Il se rêvait en Dr No, il finit en Cruchot

 

Des fois, on s’imagine des vies pleines d’aventures, avec des espions qui nous en veulent, des organisations secrètes maléfiques qui tentent d’organiser des complots contre nous, parce qu’on connaîtrait des informations secret-défense qui pourraient mettre en péril l’humanité toute entière… La vie de James Bond, ça fait un peu rêver.

 

 

Et puis, souvent, la réalité nous rattrape : on est juste député d’une circonscription de campagne, dans une île perdue au fin fond de l’océan Indien, rattaché à un parti minoritaire à l’Assemblée nationale. Alors, quand le bureau de votre permanence se fait cambrioler, vous imaginez les barbouzes, le vol de données sensibles, l’intimidation. bref : le complot ourdi pour vous faire taire vous, le valeureux lanceur d’alerte seul contre les superpuissances et les méchants de la CIA.

 

 

D’accord, le député Jean-Hugues Ratenon évoque bien l’hypothèse de “marginaux” (on notera le choix du vocabulaire ; pour un député de gauche, la grosse classe), mais ce n’est pas cette éventualité qu’il développe le plus, et alors que l’enquête commençait à peine. “Matériel informatique” dérobé, en “connexion directe avec le site de l’Assemblée Nationale” (en gros, il a un raccourci sur Explorer vers l’Intranet de l’AN…), le député se pose la question d’une éventuelle “intimidation” : “C’est fait par qui et pour qui ? Essaye t-on de m’impressionner pour me faire taire dans mes combats et mon engagement pour le territoire? Est-ce que c’est ma proximité avec le peuple qui inquiète certains ?

Alors, d’une, en général, le vandalisme, c’est plutôt le fait de ses petits copains fafs.  De deux, on se demande bien quelles prises de position il a pris qui pourraient susciter des vols de données et un saccage de ses bureaux. La réintégration des soignants non-vax ? La stigmatisation des Comoriens et Sri-Lankais ? On sait pas trop. Mais Ratenon semble bien imaginer qu’on puisse lui en vouloir, et il a donc tenu à le faire savoir, on en pleurerait : “Ces actes ne m’intimident et ne m’intimideront pas.

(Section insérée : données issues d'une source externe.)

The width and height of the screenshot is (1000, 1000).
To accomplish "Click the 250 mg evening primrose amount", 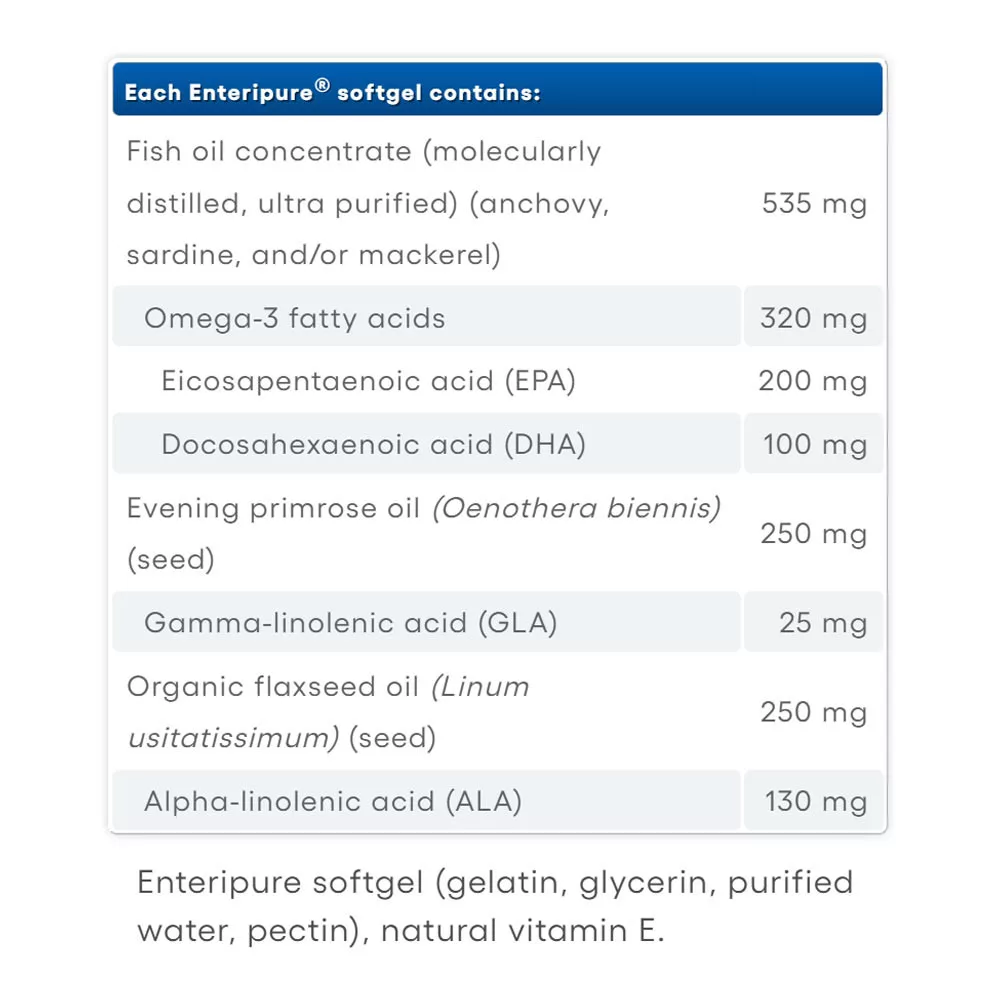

Sauf qu’hier avait justement lieu le procès de l’auteur du cambriolage, à Champ-Fleuri. Et c’est un excellent papier du JIR qui nous en fait le compte-rendu, assez tordant, finalement : “Il n’y a pas l’ombre d’un doute sur le fait que la permanence du député Jean-Hugues Ratenon n’était pas visée en tant que telle par le prévenu. Même si celui-ci s’y est introduit à deux reprises. Il s’agit bien au contraire d’un gars paumé que les gendarmes ont fini par prendre la main dans le sac presque par hasard. Le garçon, né à Mayotte en 2002 et établi à La Réunion depuis 2019, semble ignorer jusqu’à l’existence de Jean-Hugues Ratenon.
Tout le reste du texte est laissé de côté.